The diagnosis of indeterminate cystic renal lesions may be improved by using additional imaging methods, such as contrast-enhanced ultrasound and magnetic resonance imaging (MRI). Contrast-enhanced ultrasound (CEUS) improves diagnosis by detecting fine enhancing septa and tumour vascularity in complex cysts [13, 4244]. Similar diagnostic improvements can be obtained with MRI, which provides high soft-tissue contrast for the evaluation of septa and solid contrast-enhancing lesion parts. Israel et al. found a similar malignancy rate when comparing CT and MRI in 69 renal lesions. MRI had a tendency to upgrade the lesions: in 18 of 20 malignant lesions, CT and MRI agreed completely with regard to the Bosniak categorization, while MRI upgraded two CT Bosniak III lesions to Bosniak IV [36]. Chen et al. also compared CEUS and MRI of complex cystic renal masses and found a higher sensitivity and accuracy of CEUS (97.2 % and 84.5 %, respectively), but a lower specificity (71.4 %) versus 80.6 %, 78.9 %, and 77.1 %, respectively, for MRI [45]. These additional diagnostic tools have shown promising results with regard to lesion characterization. While CEUS is a relatively simple examination, MRI is considered rather time-consuming and expensive. In addition, minimally invasive percutaneous biopsies have a potential role in the management of renal cysts by separating surgical from non-surgical lesions and the value of this technique is currently under investigation. A detailed discussion on this topic is beyond the scope of this study, but there is a recent and comprehensive systematic review of new modalities for the diagnosis of complex renal cysts published by Ellimootill and co-workers [46].

Some limitations of our systematic review and meta-analysis warrant discussion. A majority of the studies included in our work provided insufficient data about technical and reading conditions. As most studies recruited their cases over a longer period of time, scanners and protocols were not kept constant. Extractable technical parameters and year of publication (assuming that year of publication and equipment are associated) did not show a significant influence on the diagnostic performance of the Bosniak classification according to our additional meta-regression analysis. Therefore, our analysis did not show a diagnostic impact of improved CT technology using the Bosniak classification for diagnosis of cystic renal lesions. However, as demonstrated in the results, technical influences on reader performance remain a research gap in this field. Further, observer experience and inter-observer variation were largely unexplored. As a consequence, there is an additional research gap regarding the rate of lesions with inconclusive or equivocal findings and the subsequent inability to determine a definitive Bosniak classification. In addition, the majority of studies were retrospective. Although we were able to identify several study design-related influences on malignancy rates and diagnostic parameters, a large amount of between-study heterogeneity remains unexplained. Again, these limitations should be seen as research gaps, highlighting where further research is necessary.

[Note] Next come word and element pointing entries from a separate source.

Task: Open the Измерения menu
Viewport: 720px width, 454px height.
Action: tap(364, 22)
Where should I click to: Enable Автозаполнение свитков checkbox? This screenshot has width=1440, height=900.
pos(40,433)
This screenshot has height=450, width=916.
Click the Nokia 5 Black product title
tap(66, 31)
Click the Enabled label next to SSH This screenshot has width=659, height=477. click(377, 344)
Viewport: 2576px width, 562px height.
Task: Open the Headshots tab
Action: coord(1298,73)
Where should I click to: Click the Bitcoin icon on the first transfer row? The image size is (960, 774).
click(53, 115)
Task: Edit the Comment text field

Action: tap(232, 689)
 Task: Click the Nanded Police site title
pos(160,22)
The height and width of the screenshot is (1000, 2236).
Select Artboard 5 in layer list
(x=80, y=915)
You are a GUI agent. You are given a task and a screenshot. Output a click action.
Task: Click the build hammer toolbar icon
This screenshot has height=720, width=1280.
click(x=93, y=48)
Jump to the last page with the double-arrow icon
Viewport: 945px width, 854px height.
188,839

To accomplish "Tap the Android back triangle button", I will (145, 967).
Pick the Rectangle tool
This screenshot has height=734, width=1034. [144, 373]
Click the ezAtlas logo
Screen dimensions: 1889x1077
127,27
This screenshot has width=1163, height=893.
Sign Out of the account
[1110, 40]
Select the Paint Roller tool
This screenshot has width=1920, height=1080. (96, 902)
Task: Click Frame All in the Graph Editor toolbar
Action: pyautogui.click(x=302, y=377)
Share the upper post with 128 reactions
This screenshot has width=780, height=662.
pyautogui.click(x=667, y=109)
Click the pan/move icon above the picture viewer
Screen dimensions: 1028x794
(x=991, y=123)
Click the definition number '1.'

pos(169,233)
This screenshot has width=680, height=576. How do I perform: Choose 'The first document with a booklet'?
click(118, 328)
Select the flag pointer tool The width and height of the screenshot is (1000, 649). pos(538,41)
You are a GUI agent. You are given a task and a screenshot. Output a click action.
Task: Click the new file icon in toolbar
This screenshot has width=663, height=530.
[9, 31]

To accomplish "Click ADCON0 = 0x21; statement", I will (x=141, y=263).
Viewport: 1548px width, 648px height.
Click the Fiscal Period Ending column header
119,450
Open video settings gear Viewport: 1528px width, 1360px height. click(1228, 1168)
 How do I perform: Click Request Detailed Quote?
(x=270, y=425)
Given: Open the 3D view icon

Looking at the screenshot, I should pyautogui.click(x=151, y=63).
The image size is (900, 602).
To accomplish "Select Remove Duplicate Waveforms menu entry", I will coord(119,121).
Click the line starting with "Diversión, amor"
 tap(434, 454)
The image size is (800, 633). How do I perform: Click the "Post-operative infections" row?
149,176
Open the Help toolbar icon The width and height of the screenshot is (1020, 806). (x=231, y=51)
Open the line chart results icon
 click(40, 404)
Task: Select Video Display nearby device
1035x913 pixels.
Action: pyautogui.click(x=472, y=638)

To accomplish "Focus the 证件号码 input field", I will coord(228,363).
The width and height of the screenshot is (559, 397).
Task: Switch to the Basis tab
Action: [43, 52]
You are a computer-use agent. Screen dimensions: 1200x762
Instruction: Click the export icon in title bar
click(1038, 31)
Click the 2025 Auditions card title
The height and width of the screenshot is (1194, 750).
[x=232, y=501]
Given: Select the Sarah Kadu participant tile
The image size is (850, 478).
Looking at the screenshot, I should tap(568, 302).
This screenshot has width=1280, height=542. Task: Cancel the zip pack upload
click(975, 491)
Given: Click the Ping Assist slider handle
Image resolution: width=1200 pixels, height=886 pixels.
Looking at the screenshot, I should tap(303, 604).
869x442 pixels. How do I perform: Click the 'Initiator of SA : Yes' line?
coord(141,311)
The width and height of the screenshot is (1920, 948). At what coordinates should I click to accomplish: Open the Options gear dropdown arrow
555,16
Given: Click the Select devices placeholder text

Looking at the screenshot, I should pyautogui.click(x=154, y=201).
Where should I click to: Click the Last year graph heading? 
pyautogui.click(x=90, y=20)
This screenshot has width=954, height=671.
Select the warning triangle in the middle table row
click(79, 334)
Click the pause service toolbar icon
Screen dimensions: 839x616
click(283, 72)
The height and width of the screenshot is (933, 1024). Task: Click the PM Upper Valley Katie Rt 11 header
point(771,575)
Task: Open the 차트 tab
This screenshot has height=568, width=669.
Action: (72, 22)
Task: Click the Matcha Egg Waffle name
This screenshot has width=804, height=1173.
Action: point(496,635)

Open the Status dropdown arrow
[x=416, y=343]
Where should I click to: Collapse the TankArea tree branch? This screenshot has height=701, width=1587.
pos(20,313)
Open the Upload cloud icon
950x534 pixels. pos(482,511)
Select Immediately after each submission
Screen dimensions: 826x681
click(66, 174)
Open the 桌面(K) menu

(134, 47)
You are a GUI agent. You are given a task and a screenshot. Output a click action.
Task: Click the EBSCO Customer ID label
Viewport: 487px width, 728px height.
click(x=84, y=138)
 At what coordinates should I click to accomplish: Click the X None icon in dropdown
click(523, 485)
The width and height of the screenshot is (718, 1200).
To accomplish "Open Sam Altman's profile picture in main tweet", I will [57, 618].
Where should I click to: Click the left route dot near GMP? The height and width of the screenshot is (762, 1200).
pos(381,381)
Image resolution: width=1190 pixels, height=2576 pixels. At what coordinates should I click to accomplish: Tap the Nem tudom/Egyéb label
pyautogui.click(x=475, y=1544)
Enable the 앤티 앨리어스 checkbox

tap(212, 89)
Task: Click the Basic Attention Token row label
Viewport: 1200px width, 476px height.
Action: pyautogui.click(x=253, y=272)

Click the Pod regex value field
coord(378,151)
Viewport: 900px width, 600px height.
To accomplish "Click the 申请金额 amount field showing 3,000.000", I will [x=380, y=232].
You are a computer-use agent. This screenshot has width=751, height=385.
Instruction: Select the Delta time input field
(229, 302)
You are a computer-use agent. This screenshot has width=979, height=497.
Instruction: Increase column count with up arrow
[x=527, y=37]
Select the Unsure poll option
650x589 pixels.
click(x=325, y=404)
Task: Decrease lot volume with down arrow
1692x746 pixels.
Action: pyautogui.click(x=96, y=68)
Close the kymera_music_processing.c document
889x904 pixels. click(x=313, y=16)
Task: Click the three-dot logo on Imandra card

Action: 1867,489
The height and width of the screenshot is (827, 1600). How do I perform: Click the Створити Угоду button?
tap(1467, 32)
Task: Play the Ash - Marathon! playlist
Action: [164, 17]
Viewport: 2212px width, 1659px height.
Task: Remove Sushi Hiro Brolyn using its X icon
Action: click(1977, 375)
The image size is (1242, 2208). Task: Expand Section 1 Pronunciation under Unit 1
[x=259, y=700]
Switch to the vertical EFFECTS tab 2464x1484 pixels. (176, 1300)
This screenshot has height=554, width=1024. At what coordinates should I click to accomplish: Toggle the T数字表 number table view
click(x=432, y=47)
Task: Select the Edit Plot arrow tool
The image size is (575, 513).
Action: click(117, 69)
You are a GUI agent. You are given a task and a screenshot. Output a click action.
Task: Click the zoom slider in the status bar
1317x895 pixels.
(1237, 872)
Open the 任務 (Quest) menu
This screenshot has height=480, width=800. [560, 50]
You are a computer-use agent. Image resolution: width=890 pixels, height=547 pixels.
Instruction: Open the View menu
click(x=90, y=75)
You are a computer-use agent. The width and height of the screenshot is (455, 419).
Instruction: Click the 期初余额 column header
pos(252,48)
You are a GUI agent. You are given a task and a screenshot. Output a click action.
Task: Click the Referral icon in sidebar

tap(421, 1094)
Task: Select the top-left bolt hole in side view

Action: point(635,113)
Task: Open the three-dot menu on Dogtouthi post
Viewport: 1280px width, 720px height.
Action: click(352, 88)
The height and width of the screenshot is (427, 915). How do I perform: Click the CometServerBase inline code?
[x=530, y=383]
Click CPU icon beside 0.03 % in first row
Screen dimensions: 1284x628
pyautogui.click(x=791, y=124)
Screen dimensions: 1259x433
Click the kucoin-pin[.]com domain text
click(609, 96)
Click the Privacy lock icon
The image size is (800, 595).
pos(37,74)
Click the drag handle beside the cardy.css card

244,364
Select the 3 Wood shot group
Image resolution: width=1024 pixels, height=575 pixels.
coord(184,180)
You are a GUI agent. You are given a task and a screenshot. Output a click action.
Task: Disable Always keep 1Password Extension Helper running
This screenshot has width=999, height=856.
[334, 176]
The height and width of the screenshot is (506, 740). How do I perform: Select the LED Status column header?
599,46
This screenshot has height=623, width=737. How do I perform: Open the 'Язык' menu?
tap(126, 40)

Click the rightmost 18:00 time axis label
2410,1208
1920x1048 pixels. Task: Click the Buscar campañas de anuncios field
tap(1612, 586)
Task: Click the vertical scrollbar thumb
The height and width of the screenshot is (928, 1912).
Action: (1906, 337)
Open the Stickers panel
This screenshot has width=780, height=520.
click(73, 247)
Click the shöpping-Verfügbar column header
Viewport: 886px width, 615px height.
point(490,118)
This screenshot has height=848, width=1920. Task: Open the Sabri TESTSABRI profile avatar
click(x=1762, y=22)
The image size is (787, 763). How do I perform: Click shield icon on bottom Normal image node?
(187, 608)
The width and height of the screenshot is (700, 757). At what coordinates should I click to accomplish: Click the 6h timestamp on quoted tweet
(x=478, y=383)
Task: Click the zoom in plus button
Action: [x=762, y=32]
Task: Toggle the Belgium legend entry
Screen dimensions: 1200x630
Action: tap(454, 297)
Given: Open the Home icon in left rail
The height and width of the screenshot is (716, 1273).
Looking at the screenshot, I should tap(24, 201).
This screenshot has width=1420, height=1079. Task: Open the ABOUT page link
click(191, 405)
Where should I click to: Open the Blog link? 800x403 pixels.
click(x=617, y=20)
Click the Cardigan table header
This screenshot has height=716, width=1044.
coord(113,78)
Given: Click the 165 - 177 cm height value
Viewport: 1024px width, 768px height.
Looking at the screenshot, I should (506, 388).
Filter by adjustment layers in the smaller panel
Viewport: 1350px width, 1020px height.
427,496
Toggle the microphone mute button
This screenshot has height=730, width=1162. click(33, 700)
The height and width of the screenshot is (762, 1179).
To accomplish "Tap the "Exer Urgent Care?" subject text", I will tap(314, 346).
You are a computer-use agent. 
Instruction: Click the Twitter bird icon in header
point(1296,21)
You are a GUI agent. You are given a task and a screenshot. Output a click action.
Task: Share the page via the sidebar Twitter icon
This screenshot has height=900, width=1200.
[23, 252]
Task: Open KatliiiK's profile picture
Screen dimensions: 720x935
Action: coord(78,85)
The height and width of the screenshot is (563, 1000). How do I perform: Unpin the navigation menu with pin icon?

In conclusion, our meta-analysis provides quantitative summaries of malignancy rates in Bosniak categories. Strong heterogeneity in Bosniak IIF and III subgroups indicates the need for further research for improved clinical management of complex renal cysts. Considering studies most appropriately reflecting clinical practice, the Bosniak classification can accurately rule out malignancy, but its specificity remains moderate. The Bosniak classification is an accurate tool with which to stratify the risk of malignancy in renal cystic lesions and is seemingly robust along various protocols and CT scanner generations. Research gaps with regard to the clinical application of the Bosniak classification include a lack of data about reader experience and inter-reader variability, and the diagnostic influence of technical CT parameters.